Tensorpack trainers contain logic of:

  1. Building the graph.

  2. Running the iterations (with callbacks).

Usually you won't touch these methods directly, but use higher-level interface on trainers. You'll only need to select what trainer to use. But some basic knowledge of how they work is useful:

Tower Trainer

Following the terminology in TensorFlow, a tower function is a callable that takes input tensors and adds one replicate of the model to the graph.

Most types of neural-network training could fall into this category. All trainers in tensorpack is a subclass of TowerTrainer. The concept of tower is used mainly to support:

  1. Data-parallel multi-GPU training, where a replicate is built on each GPU.

  2. Graph construction for inference, where a replicate is built under inference mode.

You'll provide a tower function to use TowerTrainer. The function needs to follow some conventions:

  1. It will always be called under a TowerContext. which will contain information about reuse, training/inference, scope name, etc.
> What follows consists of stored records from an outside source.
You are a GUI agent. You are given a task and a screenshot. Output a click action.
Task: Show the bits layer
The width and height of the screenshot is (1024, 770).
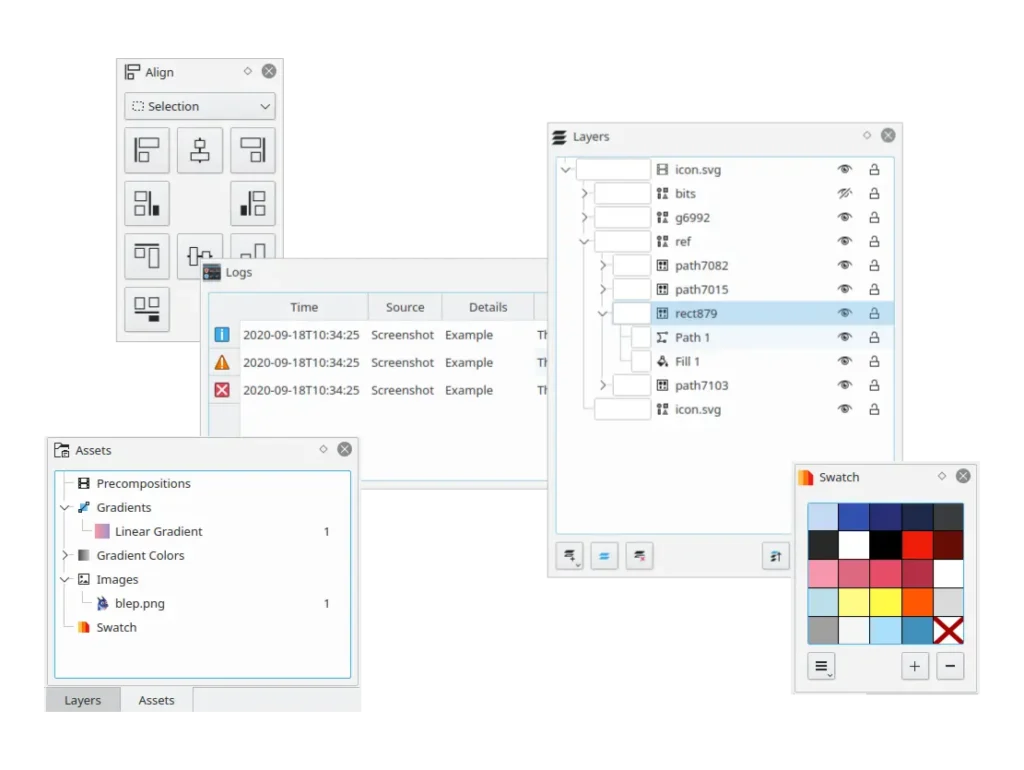845,193
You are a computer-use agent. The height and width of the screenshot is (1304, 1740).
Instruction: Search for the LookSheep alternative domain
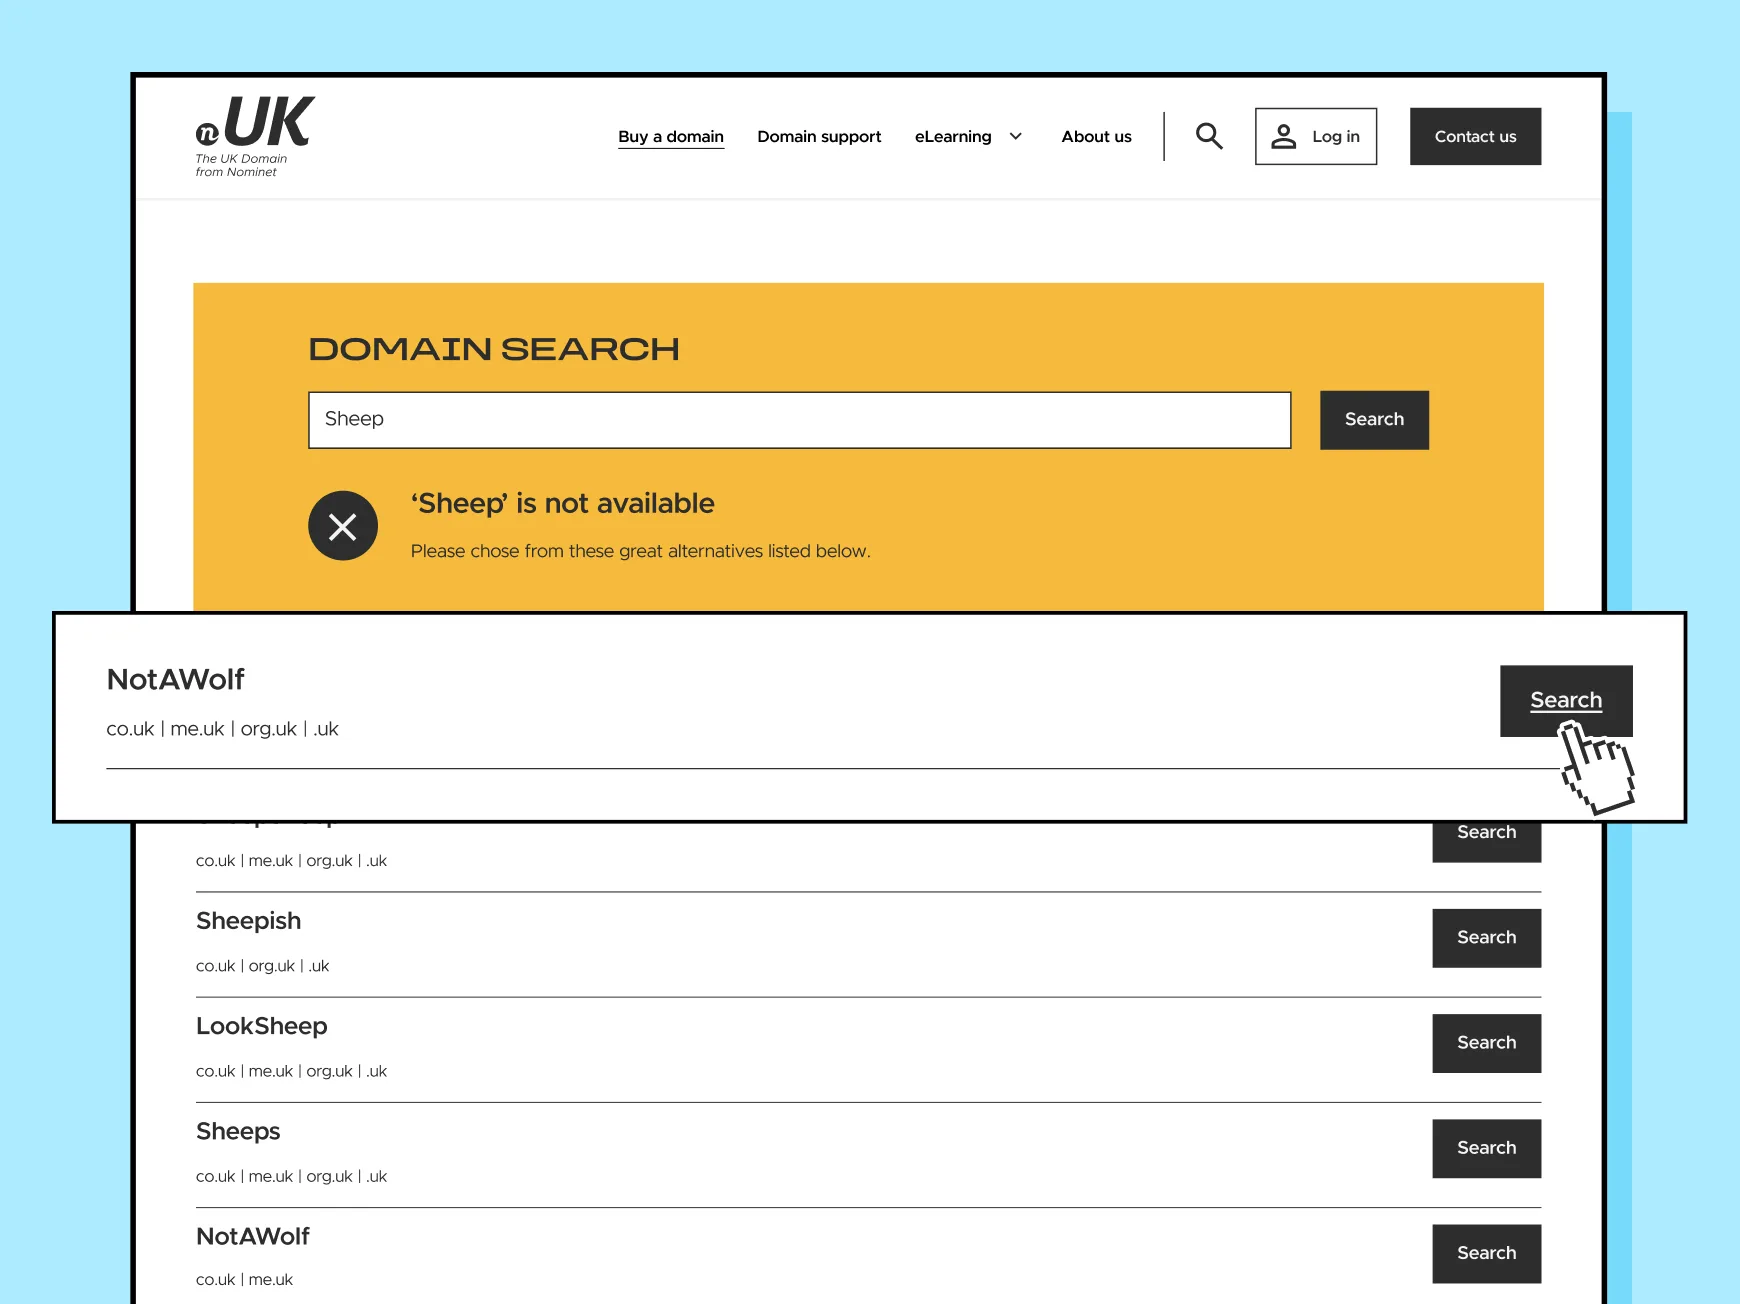click(x=1486, y=1043)
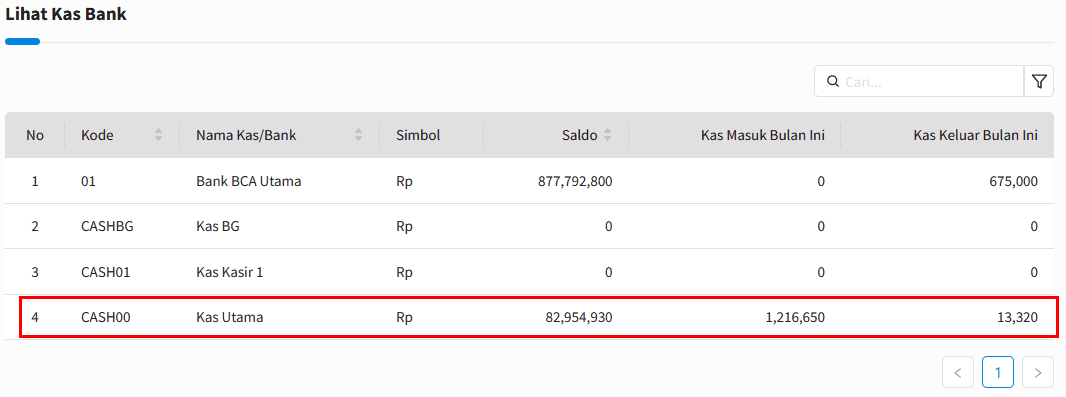Go to next page arrow
The image size is (1066, 397).
point(1037,372)
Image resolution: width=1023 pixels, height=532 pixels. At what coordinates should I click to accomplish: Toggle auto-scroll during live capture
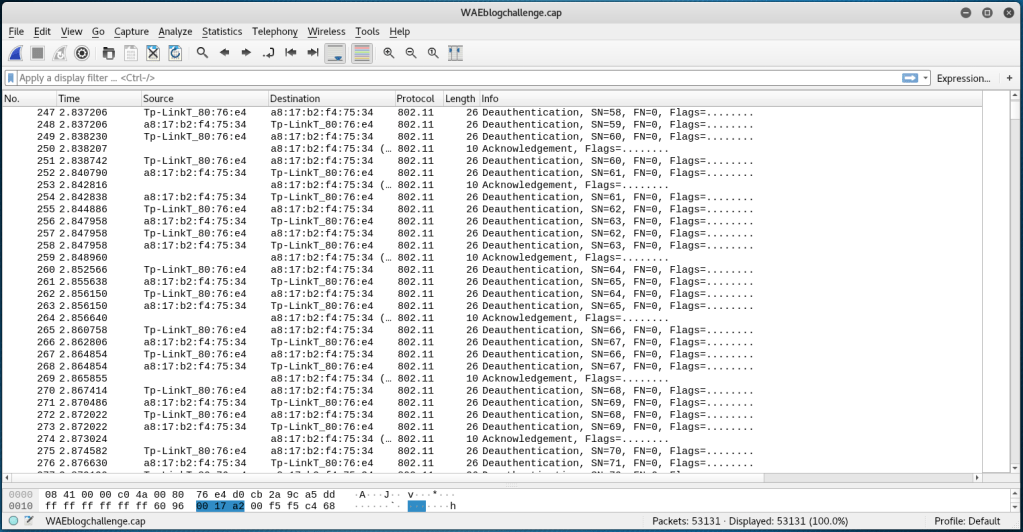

  2. It might get called multiple times for data-parallel training or inference.

  3. To respect variable reuse, use tf.get_variable instead of tf.Variable in the function, unless you want to force creation of new variables.

In particular, when working with the ModelDesc interface, its build_graph method will be the tower function.

MultiGPU Trainers

For data-parallel multi-GPU training, different multi-GPU trainers implement different parallel logic. They take care of device placement, gradient averaging and synchronoization in the efficient way and all reach the same performance as the official TF benchmarks. It takes only one line of code change to use them.

Note some common problems when using these trainers:

  1. In each iteration, all GPUs (all replicates of the model) take tensors from the InputSource, instead of take one for all and split. So the total batch size would become (batch size of InputSource/DataFlow) * #GPU.

    Splitting a tensor for data-parallel training makes no sense at all, only to put unnecessary shape constraints on the data. By letting each GPU train on its own input tensors, they can train on inputs of different shapes simultaneously.

  2. The tower function (your model code) will get called multipile times. You'll need to be very careful when modifying global states in those functions, e.g. adding ops to TF collections.